Plea for assessments, against bean counting – part 2

The LERU report “Research universities and research assessment” is partly inspired by problems that university managers have encountered in their attempt to evaluate the performance of their institute. In her presentation at the launch event of the report, Mary Phillips concluded that universities use assessments in a variety of ways. First, they want to know their output, impact and quality for the allocation of funds, performance improvement, and maximization of ‘return on investment’. Second, research assessments are used to inform strategic planning. Third, they are applied to identify excellent researchers in the context of attracting and retaining them. Fourth, they are used to monitor the performance of individual units in the university, such as departments or faculties. Fifth, research assessments are used to identify current and potential partners for scientific collaboration. And last, they are used at the level of the universities to benchmark against their peers.

Given this variety of assessment applications, it is not surprising that universities encounter a number of problems. The report identifies a number of them. The relevant data are diverse and currently often not integrated in tools. There is a lack of agreement on definitons and standards. For example, who counts as a ‘researcher’ may differ in different university systems. Also, the funding mechanisms are still dominantly national and they differ significantly. And finally, many databases that are used in research assessments are proprietary and cannot be controlled by the universities themselves. Morover, Phillips signals that perverse effects can be expected from current assessment procedures. Measurement cultures may “distract from the academic mission”. It is important to be aware of disciplinary differences, for example with respect to the numbers of citations and the relevant time frames of the measurement. Last, the report mentions that academics may feel threatened by research assessments.
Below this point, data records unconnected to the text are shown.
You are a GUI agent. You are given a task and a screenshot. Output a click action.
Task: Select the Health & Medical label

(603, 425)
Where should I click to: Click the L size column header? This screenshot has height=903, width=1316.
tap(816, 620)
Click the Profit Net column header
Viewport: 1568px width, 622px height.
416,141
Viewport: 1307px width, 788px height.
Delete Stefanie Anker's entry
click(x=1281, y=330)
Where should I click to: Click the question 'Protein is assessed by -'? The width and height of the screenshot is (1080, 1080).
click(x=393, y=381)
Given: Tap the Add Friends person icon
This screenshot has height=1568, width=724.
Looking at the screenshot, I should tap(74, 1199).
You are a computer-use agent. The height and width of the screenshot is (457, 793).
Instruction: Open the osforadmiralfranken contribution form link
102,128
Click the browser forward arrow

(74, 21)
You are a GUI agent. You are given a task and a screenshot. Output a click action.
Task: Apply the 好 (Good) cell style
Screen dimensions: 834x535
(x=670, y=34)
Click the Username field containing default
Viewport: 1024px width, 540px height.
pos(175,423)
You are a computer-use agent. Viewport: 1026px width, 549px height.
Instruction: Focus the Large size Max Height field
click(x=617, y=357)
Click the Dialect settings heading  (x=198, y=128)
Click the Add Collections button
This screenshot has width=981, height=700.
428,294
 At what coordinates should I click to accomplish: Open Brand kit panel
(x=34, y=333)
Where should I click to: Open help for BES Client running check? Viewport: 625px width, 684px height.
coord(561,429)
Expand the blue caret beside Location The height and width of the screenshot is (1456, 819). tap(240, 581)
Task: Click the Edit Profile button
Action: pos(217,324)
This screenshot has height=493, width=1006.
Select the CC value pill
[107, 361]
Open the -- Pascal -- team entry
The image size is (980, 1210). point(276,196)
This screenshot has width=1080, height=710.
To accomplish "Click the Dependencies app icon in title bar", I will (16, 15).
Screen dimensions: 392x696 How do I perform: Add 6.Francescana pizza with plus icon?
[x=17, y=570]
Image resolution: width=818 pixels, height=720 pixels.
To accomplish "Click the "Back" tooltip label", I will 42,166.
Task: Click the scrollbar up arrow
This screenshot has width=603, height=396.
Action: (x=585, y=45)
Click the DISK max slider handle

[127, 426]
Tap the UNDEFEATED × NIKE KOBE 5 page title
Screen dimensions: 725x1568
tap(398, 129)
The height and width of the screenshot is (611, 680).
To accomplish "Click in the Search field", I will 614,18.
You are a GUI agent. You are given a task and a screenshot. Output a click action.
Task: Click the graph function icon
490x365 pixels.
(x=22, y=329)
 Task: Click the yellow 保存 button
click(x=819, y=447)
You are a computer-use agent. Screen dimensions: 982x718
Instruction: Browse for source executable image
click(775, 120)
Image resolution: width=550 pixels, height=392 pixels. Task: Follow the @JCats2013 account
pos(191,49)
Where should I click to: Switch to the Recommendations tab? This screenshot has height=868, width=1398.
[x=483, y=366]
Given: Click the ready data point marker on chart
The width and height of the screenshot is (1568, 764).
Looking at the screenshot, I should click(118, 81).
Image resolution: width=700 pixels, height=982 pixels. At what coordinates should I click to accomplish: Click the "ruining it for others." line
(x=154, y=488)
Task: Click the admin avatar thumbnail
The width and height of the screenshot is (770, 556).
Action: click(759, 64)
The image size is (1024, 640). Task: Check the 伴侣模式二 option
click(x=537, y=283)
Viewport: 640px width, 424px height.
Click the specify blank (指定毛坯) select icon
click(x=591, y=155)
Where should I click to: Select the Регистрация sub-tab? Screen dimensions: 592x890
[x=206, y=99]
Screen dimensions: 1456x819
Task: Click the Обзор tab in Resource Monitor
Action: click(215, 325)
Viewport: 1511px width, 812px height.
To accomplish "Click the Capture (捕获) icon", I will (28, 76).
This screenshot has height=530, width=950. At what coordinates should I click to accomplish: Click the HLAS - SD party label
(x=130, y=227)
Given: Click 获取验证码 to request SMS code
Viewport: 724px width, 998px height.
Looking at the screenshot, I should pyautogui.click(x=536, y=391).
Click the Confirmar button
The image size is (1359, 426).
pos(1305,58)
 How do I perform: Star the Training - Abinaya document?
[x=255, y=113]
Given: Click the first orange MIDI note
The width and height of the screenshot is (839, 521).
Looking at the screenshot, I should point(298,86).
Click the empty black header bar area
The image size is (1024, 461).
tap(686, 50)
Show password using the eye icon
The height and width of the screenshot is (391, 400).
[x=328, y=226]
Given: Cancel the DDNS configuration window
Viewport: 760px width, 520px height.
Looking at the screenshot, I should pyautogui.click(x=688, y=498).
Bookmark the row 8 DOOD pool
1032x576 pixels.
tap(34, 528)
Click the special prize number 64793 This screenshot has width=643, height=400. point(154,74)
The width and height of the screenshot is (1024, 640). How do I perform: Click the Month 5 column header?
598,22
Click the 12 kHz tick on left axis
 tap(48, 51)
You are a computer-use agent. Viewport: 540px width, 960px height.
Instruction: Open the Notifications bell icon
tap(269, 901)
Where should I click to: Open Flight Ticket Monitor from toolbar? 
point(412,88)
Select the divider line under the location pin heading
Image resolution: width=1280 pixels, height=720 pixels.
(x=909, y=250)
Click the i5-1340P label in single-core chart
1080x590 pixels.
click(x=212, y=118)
In addition to these problems and dangers, the report identifies two important novel developments in research assessment: the European project to rank universities in multiple dimensions (U-Multirank), and the recent emphasis on the societal impact of research in evaluations. The report is rather critical of U-Multirank. The project, in which CWTS participates, aims to address a major problem in current university rankings. Apart from the research focused rankings, such as the Leiden Ranking or the Scimago Ranking, global rankings have combined different dimensions such as the quality of education and research output in an arbitrary way. Also, they apply one model to all universities. However, universities may have very different missions. Therefore, it makes more sense to compare universities with similar missions. “According to the multidimensional approach a focused ranking does not collapse all dimensions into one rank, but will instead provide a fair picture of institutions (‘zooming in’) within the multi-dimensional context provided by the full set of dimensions.” (U-Multirank) In principle, LERU supports this approach and it was also involved in the first stage feasibility study. However, a number of concerns have led LERU to disengage from the project.

“Our main concerns relate to the lack of good or relevant data in several dimensions, the problems of comparability between countries in areas such as funding, the fact that U-Multirank will not attempt to evaluate the data collected, i.e. there will be no “reality-checks”, and last but by no means least, the enormous burden put upon universities in collecting the data, resulting in a lack of involvement from a good mix of different types of universities from all over the world, which renders the resulting analyses and comparisons suspect.” It has led the organization to turn away from rankings as an instrument in assessment. The European Commission has not followed this reasoning and has recently decided to publish a call for the second stage of the U-Multirank project. The consortium has not yet publicly replied to LERU’s critique.